YSO Embarks on its First International Tour
Featuring an ambitious program including Ives Symphony No. 4, Debussy “Khamma,” and Scriabin’s “Prometheus, Poem of Fire,” the Yale Symphony Orchestra embarked on a three city tour of France, beginning a fifty year tradition of international touring that continues to this day.
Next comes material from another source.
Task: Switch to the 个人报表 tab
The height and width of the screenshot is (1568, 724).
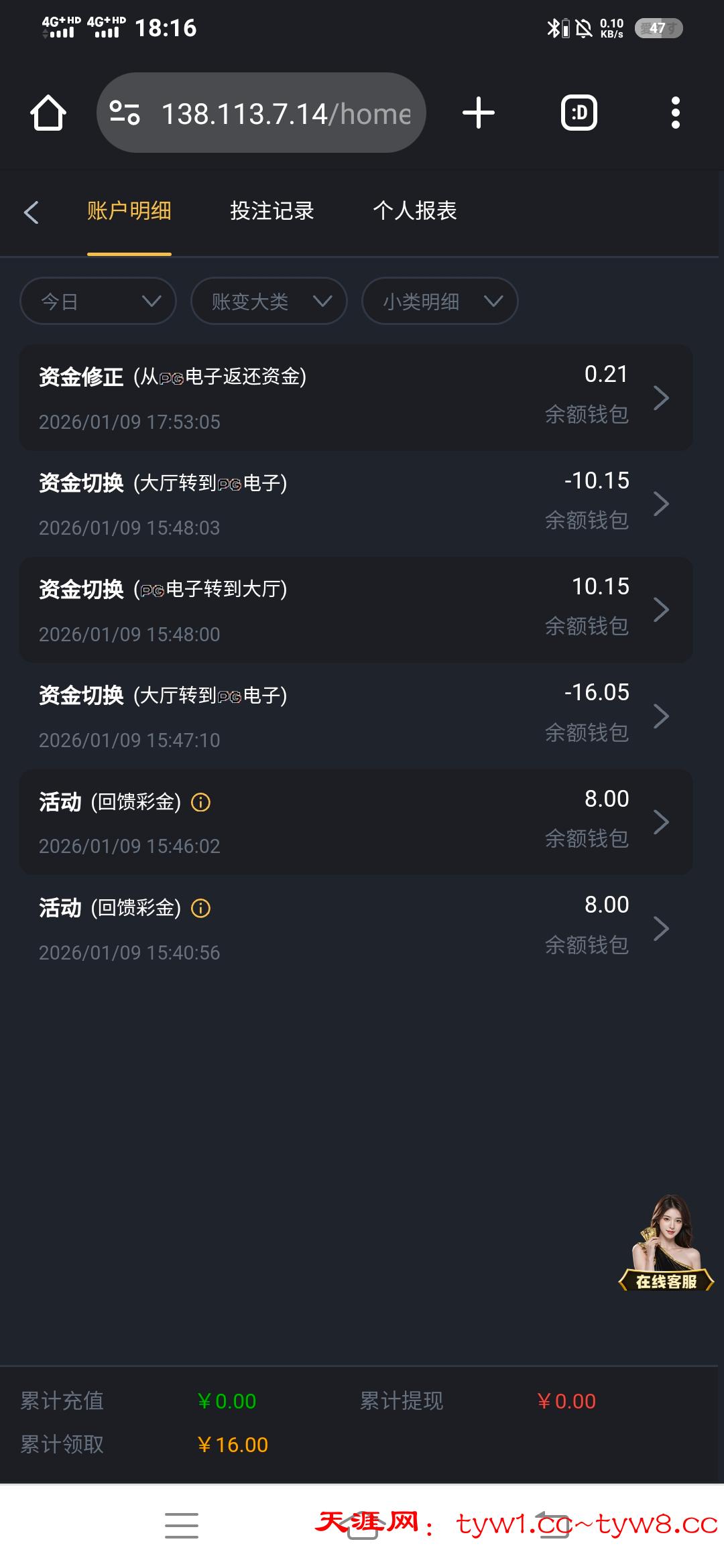Action: (414, 211)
“I believe it was when we were rehearsing Charles Ives’ The Unanswered Question for our tour in France, and if I recall correctly, Mauceri had to conduct in two time signatures at the same time for a bit. One of the time signatures was 7/4 and he joked about how easy it is to conduct in seven. He said (while beating in the air to a count of 8): “You just conduct one-two-three-four-five-six-sev-en.” - Ed Pearlman ’74
“We were warmly received by audiences on the tour, due in part, I think, to our evident enthusiasm about playing together in those beautiful, historic French concert halls. And I have lasting memories from some of our inexpensive but delicious bistro meals in Springtime Paris!” - Mary Heen ’71
Leopold Stokowski guest conducts a YSO rehearsal
As part of a visit to Yale as the recipient of the Henry Elias Howland Memorial Prize, an 89-year-old Leopold Stokowski gave a rehearsal of his arrangement of J.S. Bach’s Passacaglia and Fugue in C minor.
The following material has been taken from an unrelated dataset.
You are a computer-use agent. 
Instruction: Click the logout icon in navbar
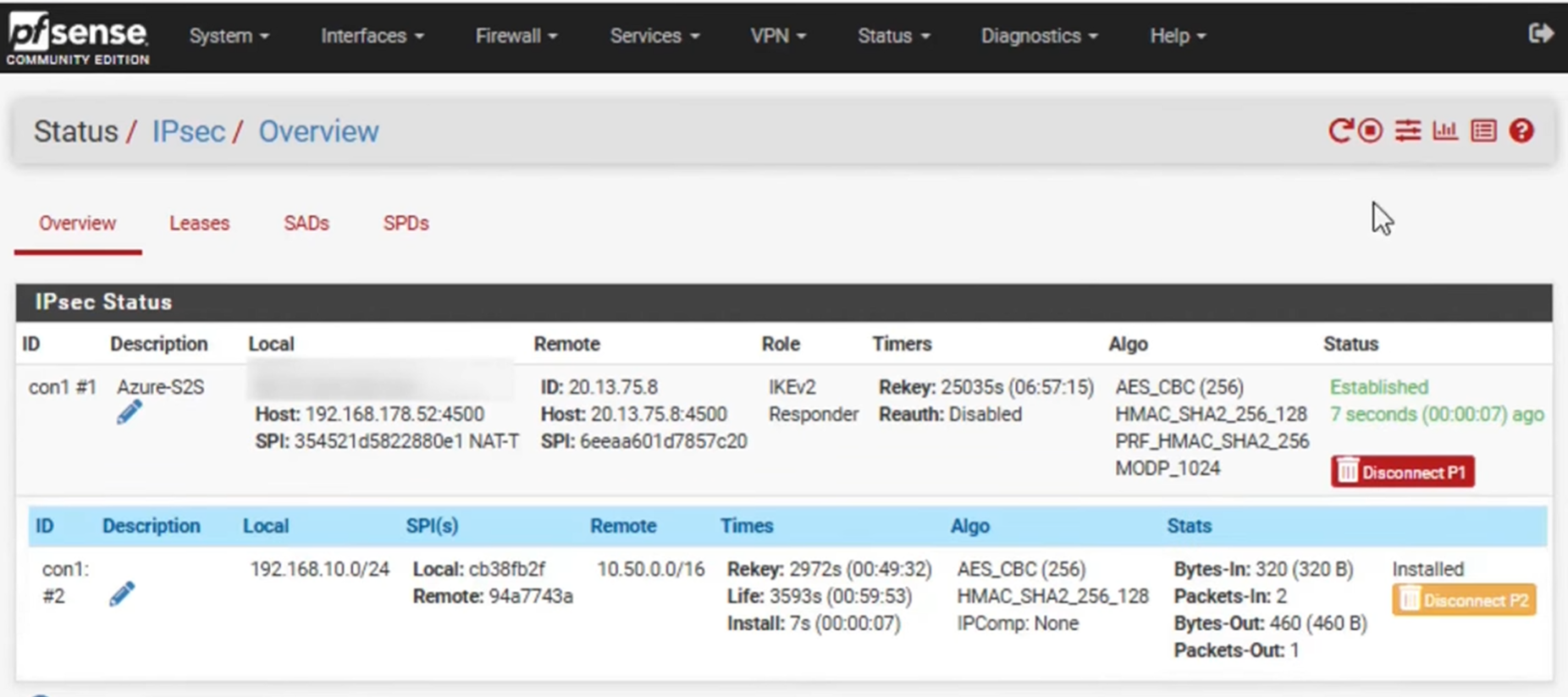click(x=1540, y=34)

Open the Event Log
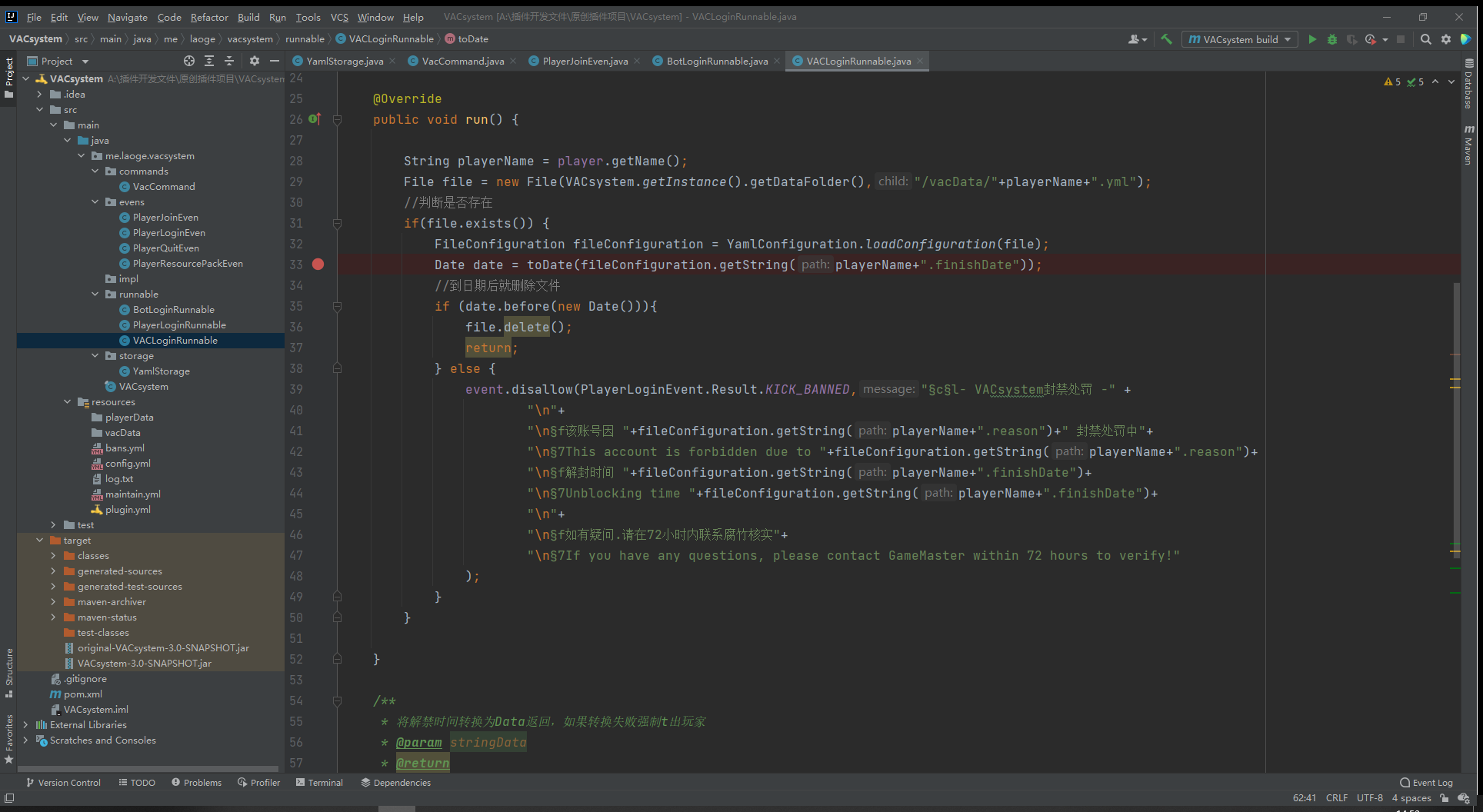pyautogui.click(x=1426, y=783)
“Mauceri arranged for Leopold Stokowski to conduct one of our rehearsals. At one point, a horn or trombone player hit a bad note and Stokowski stopped the whole orchestra. He looked at the offending player and simply said, “Do better, sir.” And then we continued and all was well!” - Ed Pearlman ’74
Stockhausen’s “Anthems” takes over the whole campus
What could possibly out-do the YSO’s performances of Scriabin’s “Prometheus,” with it’s light and fog show in Woolsey Hall? What about a parade down Elm Street, flags projected on the marble walls of the Beinecke, and a flyby by the Yale Aviation Club as part of a magical, interdisciplinary madness orchestrated by the Yale Symphony in a performance of Karheinz Stockhausen’s “Anthems?”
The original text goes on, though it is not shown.